Operational Highlights
The company's office portfolio end-of-period leased and weighted average occupancy percentages were 90.7% and 88.3%, respectively. Leasing volume in the fourth quarter was very strong, with 39 office leases totaling 700,000 square feet. The company also acquired 300 South Tryon, a trophy lifestyle office property in Charlotte, for $317 million, strategically expanding its presence in the Uptown submarket.
Leasing and Occupancy Trends
Office fundamentals are improving, driven by a decline in vacancy and a growing demand for high-quality space. The company's leasing pipeline is robust across all markets, with a notable pickup in leasing interest from West Coast and New York City-based companies. Cousins Properties expects to grow occupancy in 2026, aiming for 90% or higher by year-end.

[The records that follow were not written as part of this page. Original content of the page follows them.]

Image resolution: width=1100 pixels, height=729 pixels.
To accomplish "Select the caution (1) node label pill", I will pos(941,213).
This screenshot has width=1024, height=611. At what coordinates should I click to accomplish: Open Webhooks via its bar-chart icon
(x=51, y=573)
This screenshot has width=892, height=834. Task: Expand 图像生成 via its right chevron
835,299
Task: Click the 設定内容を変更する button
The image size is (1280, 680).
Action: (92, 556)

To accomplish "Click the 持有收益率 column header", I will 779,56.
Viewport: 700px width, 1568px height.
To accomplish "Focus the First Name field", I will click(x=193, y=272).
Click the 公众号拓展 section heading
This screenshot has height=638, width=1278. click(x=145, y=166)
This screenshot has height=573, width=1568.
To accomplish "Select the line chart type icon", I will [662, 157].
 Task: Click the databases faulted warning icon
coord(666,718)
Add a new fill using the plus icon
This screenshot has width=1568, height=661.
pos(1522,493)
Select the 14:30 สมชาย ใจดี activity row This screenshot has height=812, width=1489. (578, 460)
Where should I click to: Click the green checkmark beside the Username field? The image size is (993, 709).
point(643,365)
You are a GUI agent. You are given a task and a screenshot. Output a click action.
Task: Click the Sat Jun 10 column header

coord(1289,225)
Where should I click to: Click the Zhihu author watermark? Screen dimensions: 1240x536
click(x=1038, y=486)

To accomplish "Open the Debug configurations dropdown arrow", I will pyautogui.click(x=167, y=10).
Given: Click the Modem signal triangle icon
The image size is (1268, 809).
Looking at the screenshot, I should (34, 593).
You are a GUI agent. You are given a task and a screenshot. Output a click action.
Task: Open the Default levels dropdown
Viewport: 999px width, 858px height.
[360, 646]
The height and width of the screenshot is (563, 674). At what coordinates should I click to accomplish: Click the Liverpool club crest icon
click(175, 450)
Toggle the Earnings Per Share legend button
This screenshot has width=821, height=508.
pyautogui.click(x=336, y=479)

Valuation and Growth Prospects
With a P/E Ratio of 74.76 and an EV/EBITDA of 12.52, the market is pricing in a certain level of growth. Analysts estimate next year's revenue growth at 3.7%. The company's Dividend Yield of 4.99% is also attractive to income investors. Given the improving office fundamentals and the company's robust leasing pipeline, Cousins Properties is well-positioned for continued growth.
Strategic Initiatives
The company plans to execute additional accretive investment opportunities, targeting properties that can be repositioned into lifestyle office in its target Sun Belt markets. Cousins Properties will evaluate all options to fund new investments, including dispositions of non-core assets, share repurchases, and utilizing the balance sheet. The company introduced 2026 FFO guidance of $2.92 per share at the midpoint, implying 2.8% growth over 2025.